# how to make waterfall with fake rocks



## ponch37300 (Nov 27, 2007)

Hi, I would like to learn how to make fake rocks and make a waterfall with them. I have been searching online for about 6 hours now and have found lots on simple rocks but not really what I'm looking for.

I was planning on building a TV stand for a 42" plasma TV. Yesterday I was at the aquarium at the mall of America and they have a ton of fake rocks, waterfalls, ponds and all sorts of fake rocks. I got to thinking that I would like to build a TV stand to look like rocks with a waterfall on each side of the TV. A little crazy but I like the idea and from what I've read so far I think it is doable but need a little help with materials and how to of the fake stone.

I would build a frame out of wood for the general shape of the whole stand and the space for the TV. Then I think I can staple chicken wire to the wood frame to get the shape of rocks. Then lay a cement mixture on the chicken wire to make the actual rocks. Then I will need to waterproof the areas for the waterfalls. Then paint it and enjoy!

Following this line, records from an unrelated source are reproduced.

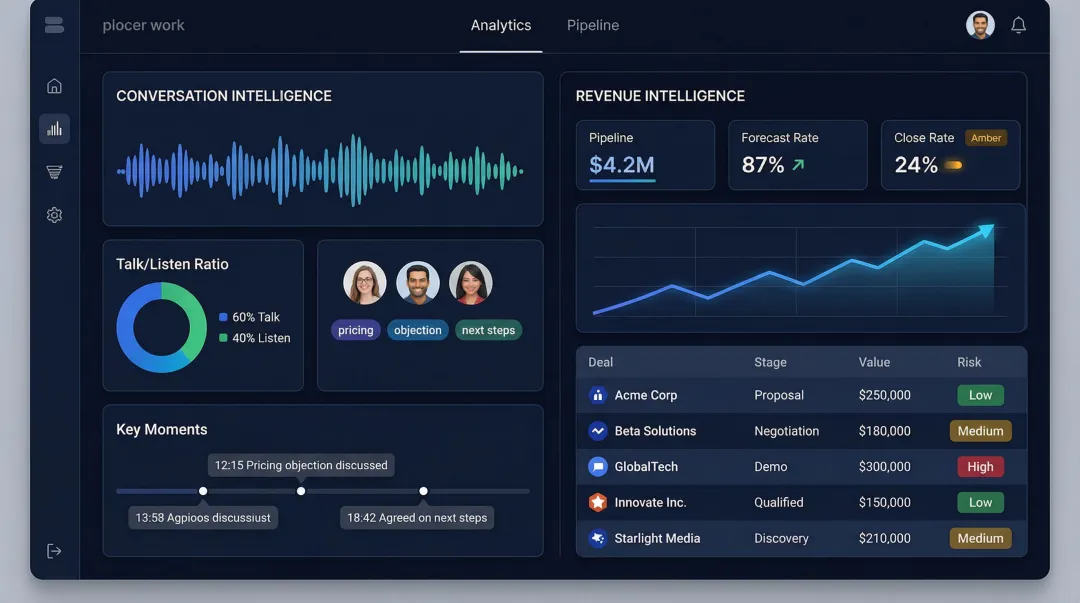Click the notification bell icon
Viewport: 1080px width, 603px height.
tap(1019, 24)
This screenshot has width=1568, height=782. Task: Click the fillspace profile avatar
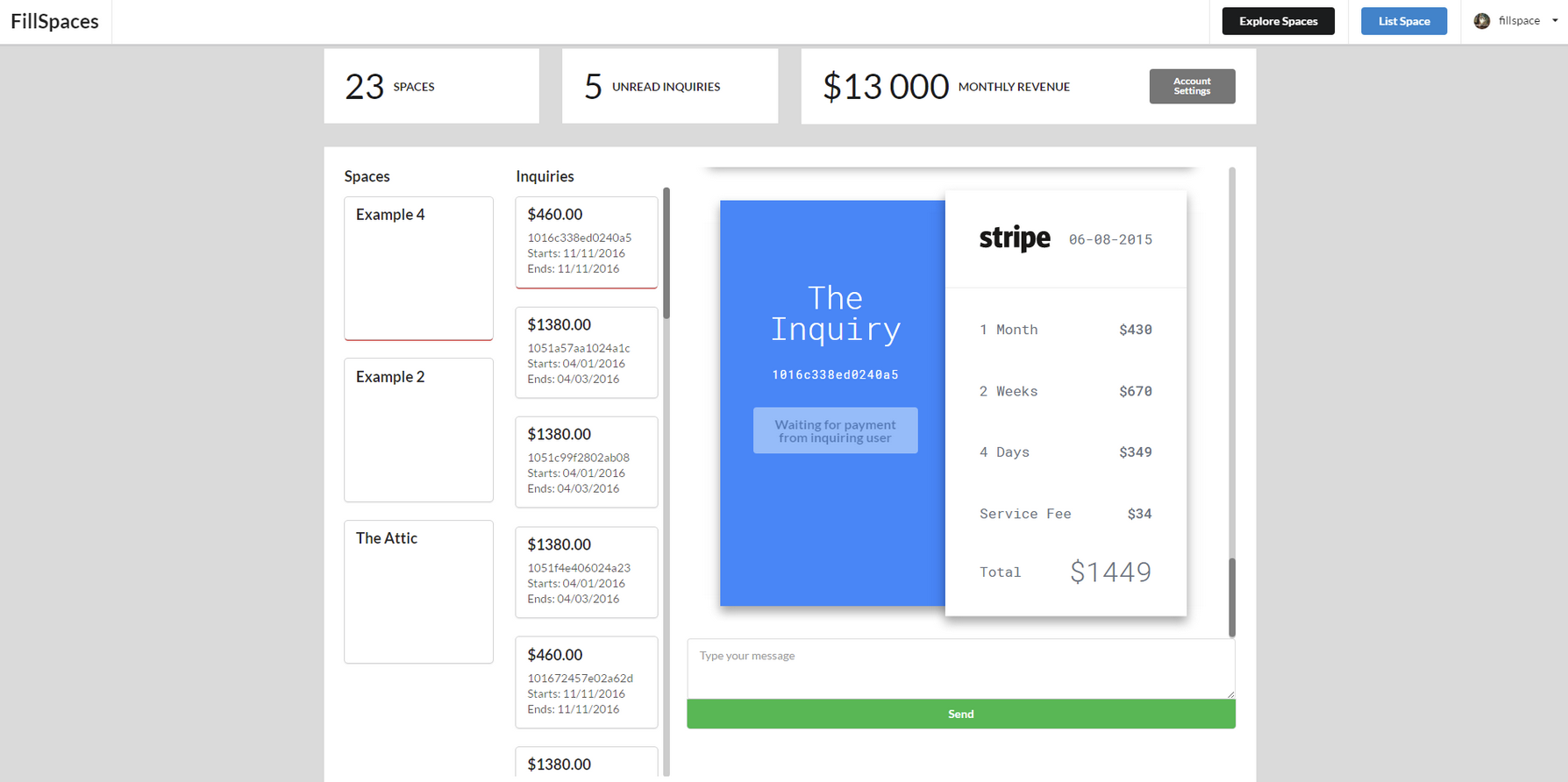pyautogui.click(x=1482, y=20)
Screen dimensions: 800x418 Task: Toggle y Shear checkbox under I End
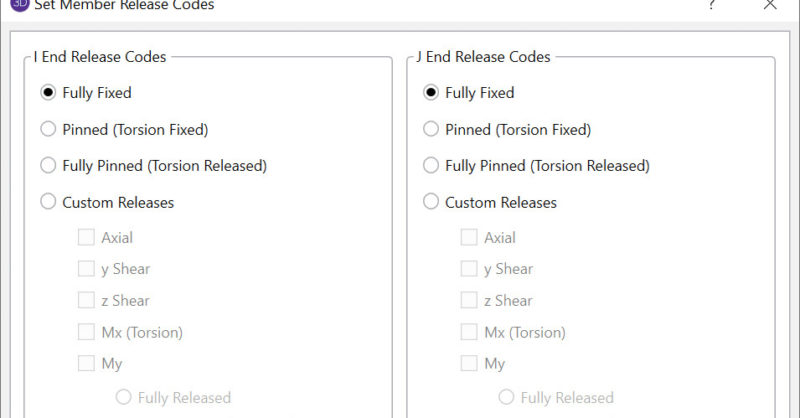(x=86, y=269)
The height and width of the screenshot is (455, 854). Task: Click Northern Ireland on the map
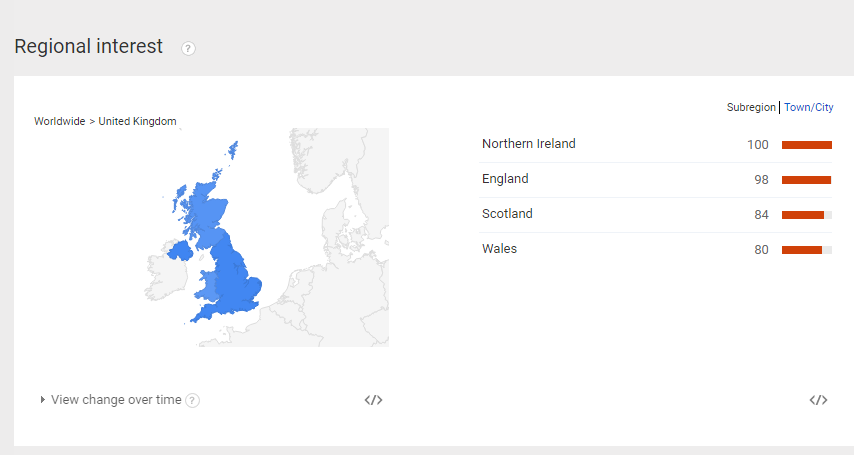(x=181, y=249)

The things I still need to learn are if I even on the right track? If the chicken wire is the right stuff to use to get the shapes of the rocks and give the cement strength? What kind of cement mixture should I use? How do I waterproof the areas where the waterfall will be? 

Thanks for any help or advice on this. Please tell me if I'm way off on how to build the rocks. Or if you have any websites or books to read on how to build fake rock pieces. Here is a little picture of what I'm going to attempt to do. I know this isn't really a landscaping project but thought the landscaping forum would be the best place to get info on the details I need for this project. Thanks again


----------



## Bob Mariani (Dec 1, 2008)

Build the form of the rocks with molding foam, not wood. Lighter, easier to shape and will not be damaged over time from the moisture being released from the concrete. You can waterproof your project with a brush on membrane called pond armor. Coloring the rocks are an art, as is the shaping of them. But easy to do and fun. However the moisture this will create will destroy the TV


----------



## Yoyizit (Jul 11, 2008)

Decide on the height and the gallons per minute so you can specify your pump.


----------



## ponch37300 (Nov 27, 2007)

Thanks Bob. Where would I find molding foam? Is this just the pink insulating foam they sell at home depot or is this special foam? Also any advice on what kind of concrete to use on top of the foam? I looked at pond armor and it sounds like what I'm looking for.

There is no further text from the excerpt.